LA PHILOSOPHIE DE M. BERGSON[6]

[INTRODUCTION GÉNÉRALE]

Suivant une formule chère à son école: M. Bergson est en train de se faire[7]. Nous ne parlons pas ici de sa réputation qui est déjà faite—non seulement en France, mais dans les deux hémisphères—et ne saurait guère s'amplifier davantage. A peu près dès le début de son enseignement à Paris, elle a retenti bruyamment et elle est devenue rapidement mondiale, grâce à une certaine presse et à cette unanimité de réclame mutuelle dont nos adversaires ont le secret,—et qui devraient être pour nous une leçon plus profitable d'union.

Sur la foi de sa renommée, bien des gens se pâment d'admiration à tout ce qui tombe aujourd'hui de ses lèvres ou sort de sa plume. Et je ne parle pas seulement du public féminin qui assiège sa chaire du Collège de France, ni des admirateurs par snobisme, incapables de comprendre le premier mot de théories si subtiles et si obscures,—mais aussi d'hommes de talent et de penseurs sérieux qu'on est surpris de rencontrer dans ce concert d'adulation universelle.

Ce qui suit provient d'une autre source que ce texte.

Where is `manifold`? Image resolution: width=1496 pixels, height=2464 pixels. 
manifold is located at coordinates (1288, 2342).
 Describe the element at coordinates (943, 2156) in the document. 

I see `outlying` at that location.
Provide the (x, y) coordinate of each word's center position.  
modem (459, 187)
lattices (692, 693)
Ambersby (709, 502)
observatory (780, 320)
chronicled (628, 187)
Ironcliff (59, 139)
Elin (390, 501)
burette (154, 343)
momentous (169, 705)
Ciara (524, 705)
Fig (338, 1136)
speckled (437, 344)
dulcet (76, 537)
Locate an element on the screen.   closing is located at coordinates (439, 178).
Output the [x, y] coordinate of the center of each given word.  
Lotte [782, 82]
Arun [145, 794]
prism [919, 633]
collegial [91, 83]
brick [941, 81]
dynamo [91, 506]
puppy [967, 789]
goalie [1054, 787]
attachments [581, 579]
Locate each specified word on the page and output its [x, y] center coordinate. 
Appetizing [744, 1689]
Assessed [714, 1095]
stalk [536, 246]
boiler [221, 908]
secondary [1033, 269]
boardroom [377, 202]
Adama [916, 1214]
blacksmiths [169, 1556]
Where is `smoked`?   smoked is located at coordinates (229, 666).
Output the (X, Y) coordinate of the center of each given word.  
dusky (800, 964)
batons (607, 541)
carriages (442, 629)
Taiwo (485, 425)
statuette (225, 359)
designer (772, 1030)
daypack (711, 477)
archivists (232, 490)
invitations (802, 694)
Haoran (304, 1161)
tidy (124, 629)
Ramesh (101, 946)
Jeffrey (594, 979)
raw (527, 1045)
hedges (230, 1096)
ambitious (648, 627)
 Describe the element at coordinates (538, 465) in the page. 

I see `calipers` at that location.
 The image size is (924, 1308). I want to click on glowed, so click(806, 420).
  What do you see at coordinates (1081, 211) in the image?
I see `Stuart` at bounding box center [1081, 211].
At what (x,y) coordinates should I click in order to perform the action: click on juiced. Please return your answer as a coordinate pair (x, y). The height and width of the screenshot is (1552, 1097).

Nous pourrions en citer plusieurs parmi ses collègues de l'Université ou de l'Ecole normale, dont les éloges enthousiastes atteignent à un degré de lyrisme déconcertant.

L'un d'eux, dans un volume que nous avons sous les yeux, écrit qu'il faut classer M. Henri Bergson, non seulement «parmi les très grands philosophes de tous les pays et de tous les temps»,—mais encore le proclamer «comme le seul philosophe de premier ordre qu'aient eu la France depuis Descartes, et l'Europe depuis Kant». Il ajoute expressément que Leibnitz, Malebranche, Spinosa, sont facilement éclipsés, ainsi que Fichte, Schelling et Hegel. Enfin, il conclut pompeusement: «Tel est le rythme de l'histoire des systèmes: de loin en loin, un héros heureux de la pensée s'étant enfoncé très avant dans les profondeurs du réel en ramène au jour de l'intelligence des intuitions merveilleuses, richesse brute que lui-même et des générations après lui s'emploient à élaborer. Avec un Descartes, avec un Kant, M. Bergson, sans aucun doute, est de ces héros-là.»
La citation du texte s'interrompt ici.